Out pops x=2,\ y=3,\ z=-1, and the check confirms A\mathbf{x}=\mathbf{b} to the last digit. For a 3\times3 system this is overkill you could do by hand — but the exact same loop, unchanged, solves systems with thousands or millions of unknowns. Its cost grows like n^3, which is why the big leagues of physics live and die by sparse solvers that exploit all the zeros in A (most grid points only talk to their neighbours) to bring that cost crashing down.

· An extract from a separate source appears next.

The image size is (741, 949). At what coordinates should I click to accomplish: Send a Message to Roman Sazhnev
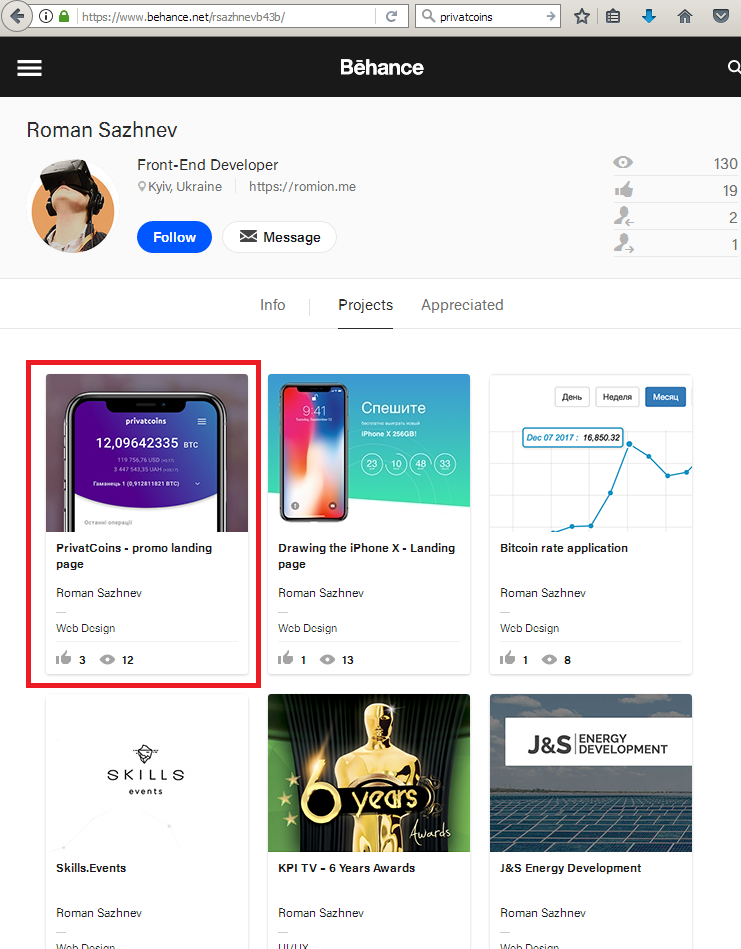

Because the universe is local and calculus is linear in the small. Discretise a field — temperature, voltage, a quantum wavefunction — onto a grid, and each point's value gets tied to its immediate neighbours by the differential equation (a Laplacian becomes "this point equals the average of its neighbours," roughly). Every grid point contributes one equation; every unknown value is one component of \mathbf{x}. A million-cell simulation is a million-by-million matrix A — almost entirely zeros, since a point only couples to a few neighbours. Solving A\mathbf{x}=\mathbf{b} quickly is therefore the inner loop of computational physics, from weather models to stress analysis to electronic-structure calculations. And when the physics is non-linear? Newton's method turns it back into a sequence of linear solves — the two workhorses of this page, harnessed together.